Steven Longworth
- Born: 27 July 1948 Blackburn, Lancashire, England
- Died: 10 October 2021 (aged 73)
- Sport country: England
- Professional: 1984–1995
- Highest ranking: 30 (1987–1988)
- Best ranking finish: Last 16 (x5)

= Steve Longworth =

English snooker player (1948–2021)

Steve Longworth (27 July 1948 – 10 October 2021) was an English professional snooker player.

==Career==
Born in 1948 in Blackburn, Longworth was a member of the Benarth Club in Blackburn that won the Lancashire team title in 1971, alongside Phil Hollings, Dennis Taylor and Jim Meadowcroft. He only played in local leagues until the late 1970s, when he became established as a leading amateur player in the country. He turned professional in 1984 after beating Wayne Jones in the final of the English Amateur Championship.

He lost his first match at the International Open of that year 4–5 to Steve Newbury, but reached the last 16 of the 1985 Classic, where he recorded wins over David Taylor and Neal Foulds, before losing 3–5 to Cliff Thorburn. He best Jimmy White 9-5 to reach the semi-final of the 1985 English Professional Championship, where Tony Knowles defeated him 9–6.

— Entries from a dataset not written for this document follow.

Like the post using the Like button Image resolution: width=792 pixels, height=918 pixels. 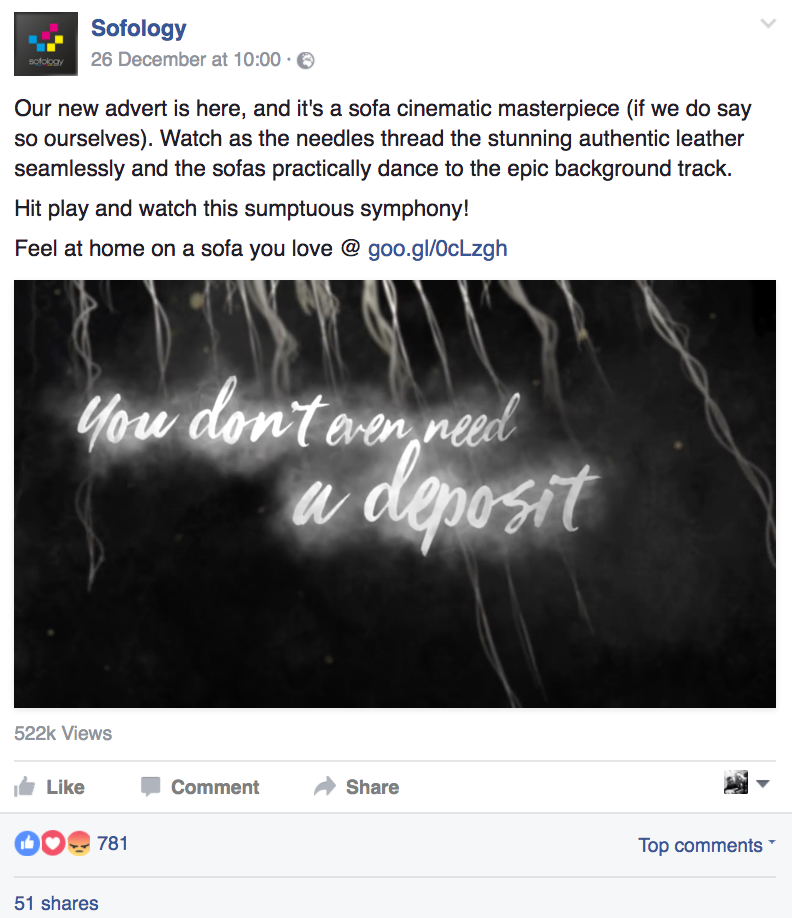pos(50,787)
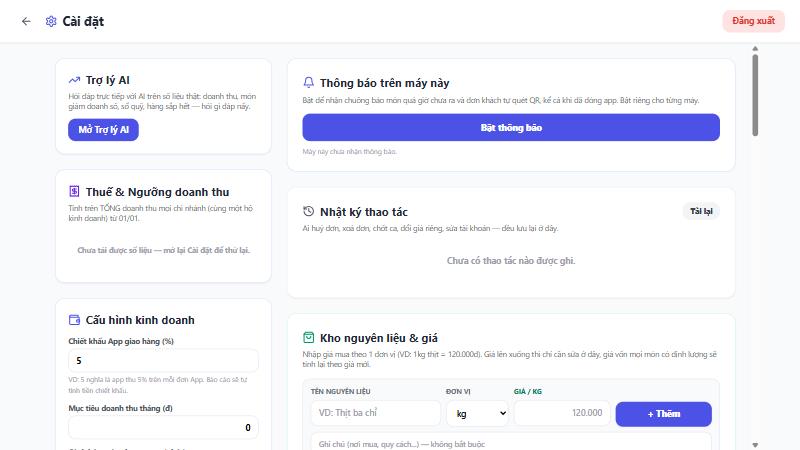
Task: Enable notifications with Bật thông báo
Action: point(511,128)
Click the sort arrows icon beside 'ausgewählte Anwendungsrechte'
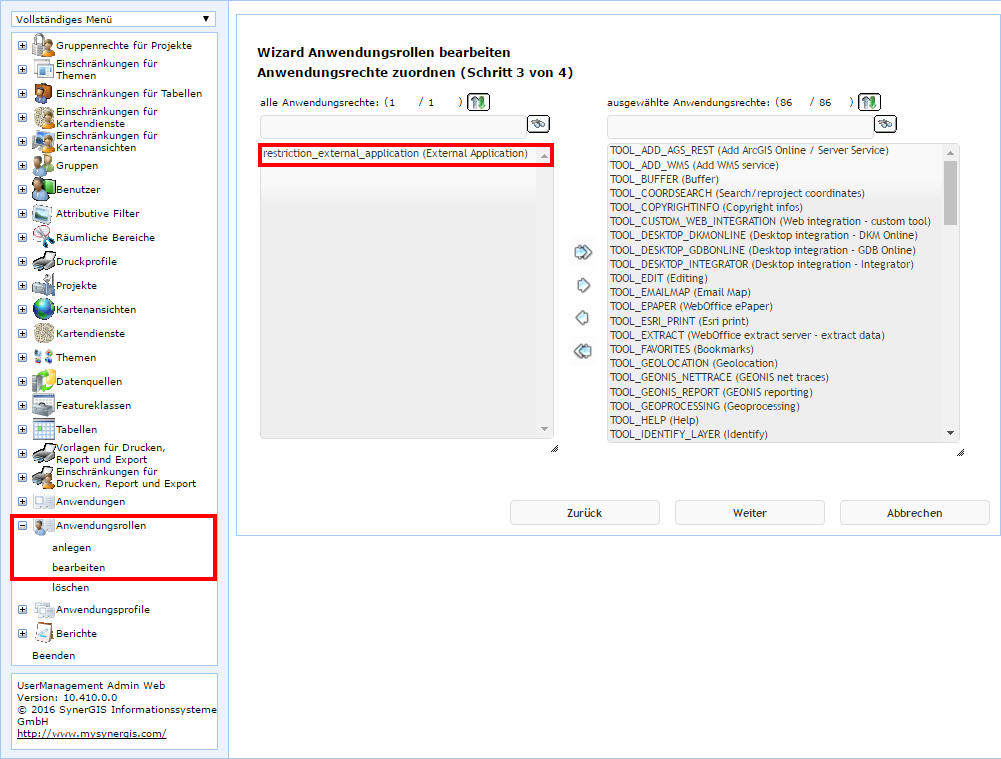The height and width of the screenshot is (759, 1001). pyautogui.click(x=869, y=101)
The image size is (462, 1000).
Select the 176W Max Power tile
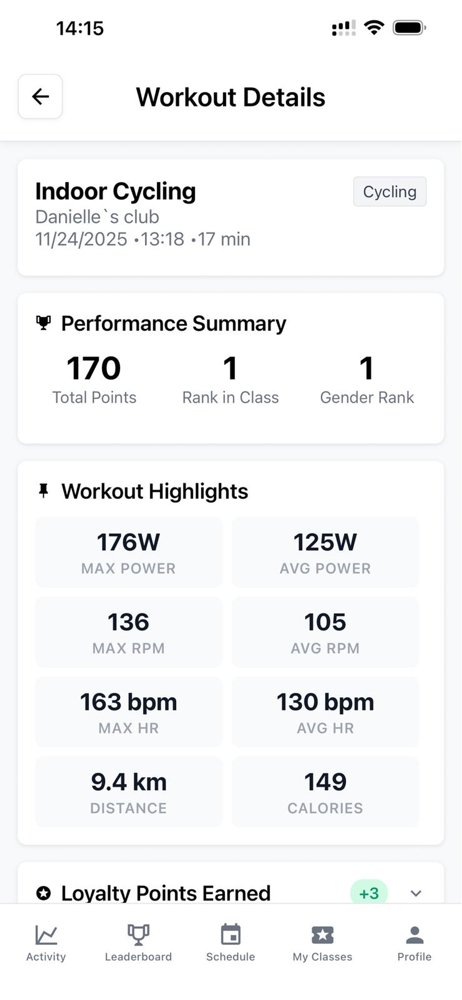[x=128, y=552]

On his second season on the tour he broke into the top-32 of the world rankings. He went on to reach the last 16 of the 1986 UK Championship, losing 6–9 to John Parrott, the 1987 Snooker World Championship, where he beat Kirk Stevens 10–4 before falling 7–13 to the young Stephen Hendry, and the 1988 Canadian Masters, losing 0–5 to Jimmy White.

Longworth also registered ten last-32 finishes in ranking events, the last coming at the 1989 British Open, where he was defeated 1–5 by Parrott. Following this, he dropped out of the top 64 during the 1990–91 season. Longworth retired from professional snooker in 1995, at the age of 46 years-old.

==Personal life==
Longworth began playing snooker with his father Harold. He was married to Madelaine, Longworth had two daughters, Sarah and Patricia, and three grandchildren. He died on 9 October 2021 in Blackburn, at the age of 73 years-old, having been diagnosed with cancer at the beginning of that year. Tributes were led by former practise partner Dennis Taylor.